Time Machine (Coronavirus 2020 Journal #1)
commentary by Chitown Kev
There’s a part of me that’s sick and tired of COVID-19 news which seems to be breaking every minute.
On the other hand, it is, in my opinion, the story of the millenium to this point in time. So it’s fascinating. And exciting.
Usually, my mind tends to want to look back in time for any applicable precedents and/or lessons from history...and the coronavirus pandemic currently in progress is not an exception to that rule.
For example, I opened up my Sunday Pundit Round-Up with the ancient account that I know best: Thucydides’ account of the Plague in Athens at the start of the Athenian War with Sparta in his History of the Pelopennisian War...but there’s something else that I noted in Thuycidides account: his guesses as to the origins of the plague:
It began, by report, first in that part of Ethiopia that lieth upon Egypt, and thence fell down into Egypt and Africa and into the greatest part of the territories of the king. It invaded Athens on a sudden and touched first upon those that dwelt in Piraeus, insomuch as they reported that the Peloponnesians had cast poison into their wells (for springs there were not any in that place). But afterwards it came up into the high city, and then they died a great deal faster.
There has been highly disputed speculation that the Plague in Athens can be identified as an early Ebola outbreak (this 1996 NY Times article is archived and might be behnd a paywall for many).
Dr. Patrick Olson, an epidemiologist at the Naval Medical Center in San Diego, and his colleagues wrote about their Ebola theory in the most recent issue of the journal ''Emerging Infectious Diseases.'' They argued that Ebola's symptoms in modern-day Zaire mirror those of the Greek plague reported by Thucydides in his ''History of the Peloponnesian War,'' the most complete account that has survived.
The researchers noted that most victims in ancient Greece, like those in modern Africa, died in seven to nine days, and the Athenian caretakers, much like African doctors, fell ill, while the Spartans laying siege a few hundred yards away survived.

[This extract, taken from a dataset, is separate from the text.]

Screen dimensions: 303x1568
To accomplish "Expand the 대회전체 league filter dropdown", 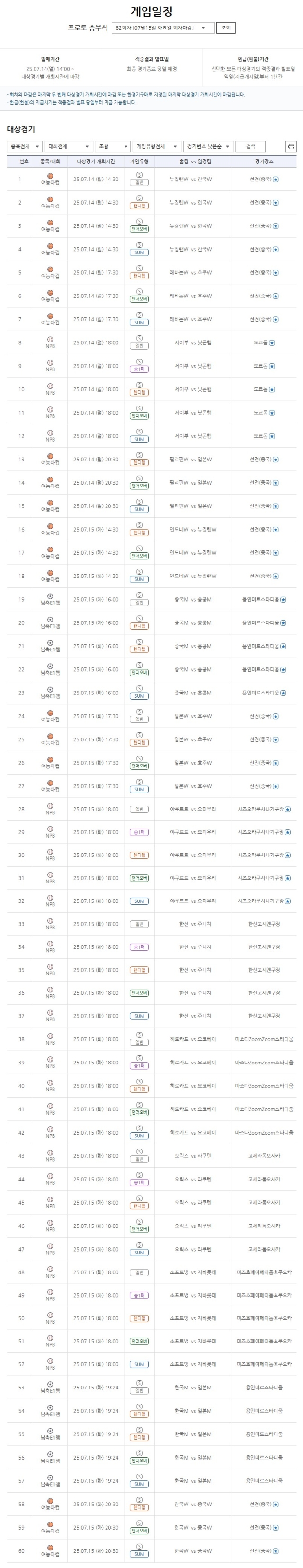I will [x=69, y=147].
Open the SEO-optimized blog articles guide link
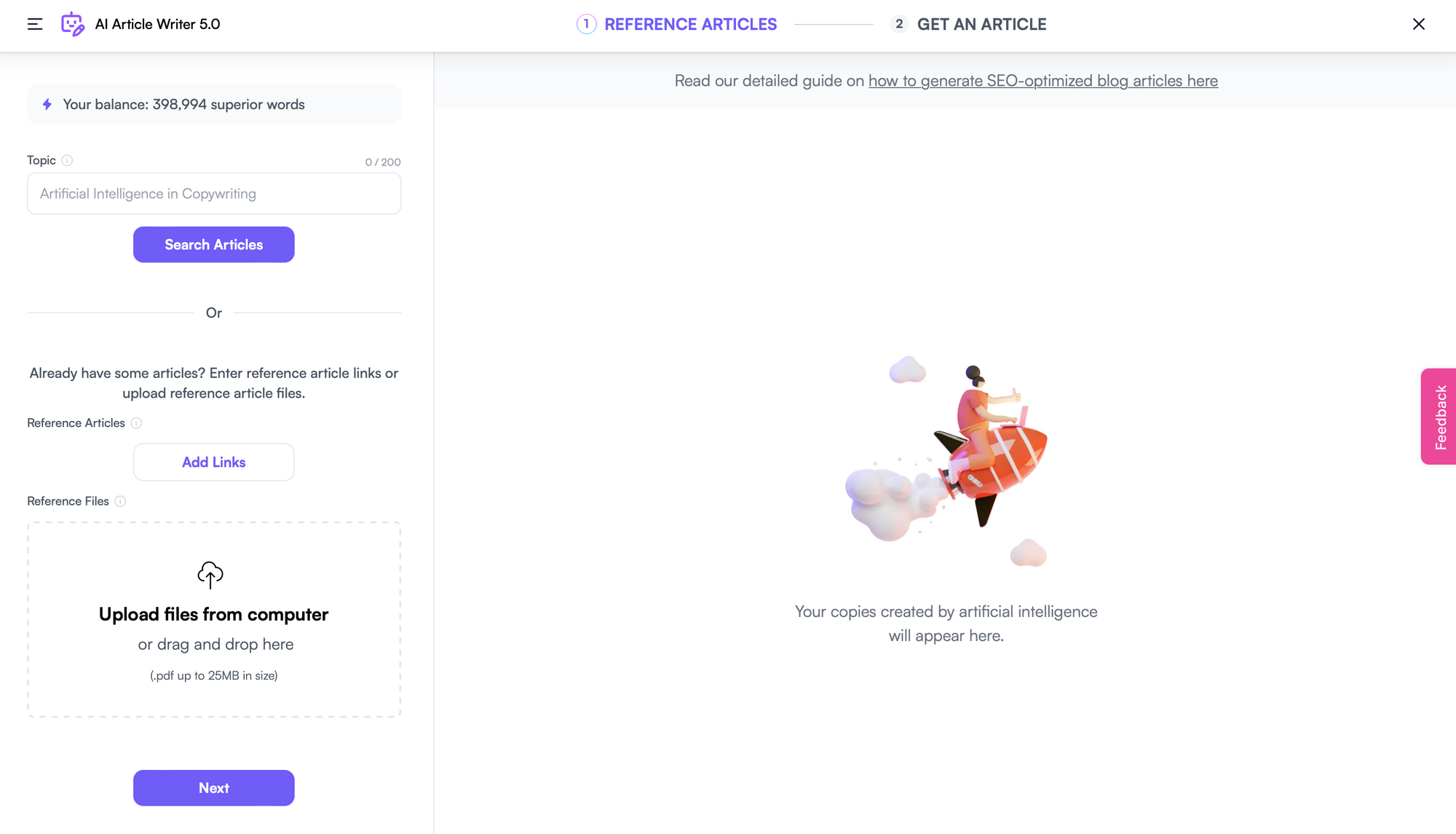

That indicates that the ancient disease was, like Ebola, spread by blood, saliva or feces, rather than by airborne microbes.
Thucydides also asserted that the disease was African, from somewhere south of Ethiopia. Ebola also has African origins. And there is even evidence that suggests the way the virus might have traveled from Africa to Greece in ancient times. On Santorini, a port island near Athens, a Minoan fresco depicts African green monkeys, which are known to be modern carriers of Ebola. Even more intriguing is the report of hiccuping among 15 percent of the victims in Kikwit, Zaire, Dr. Olson noted. Thucydides mentions hiccups.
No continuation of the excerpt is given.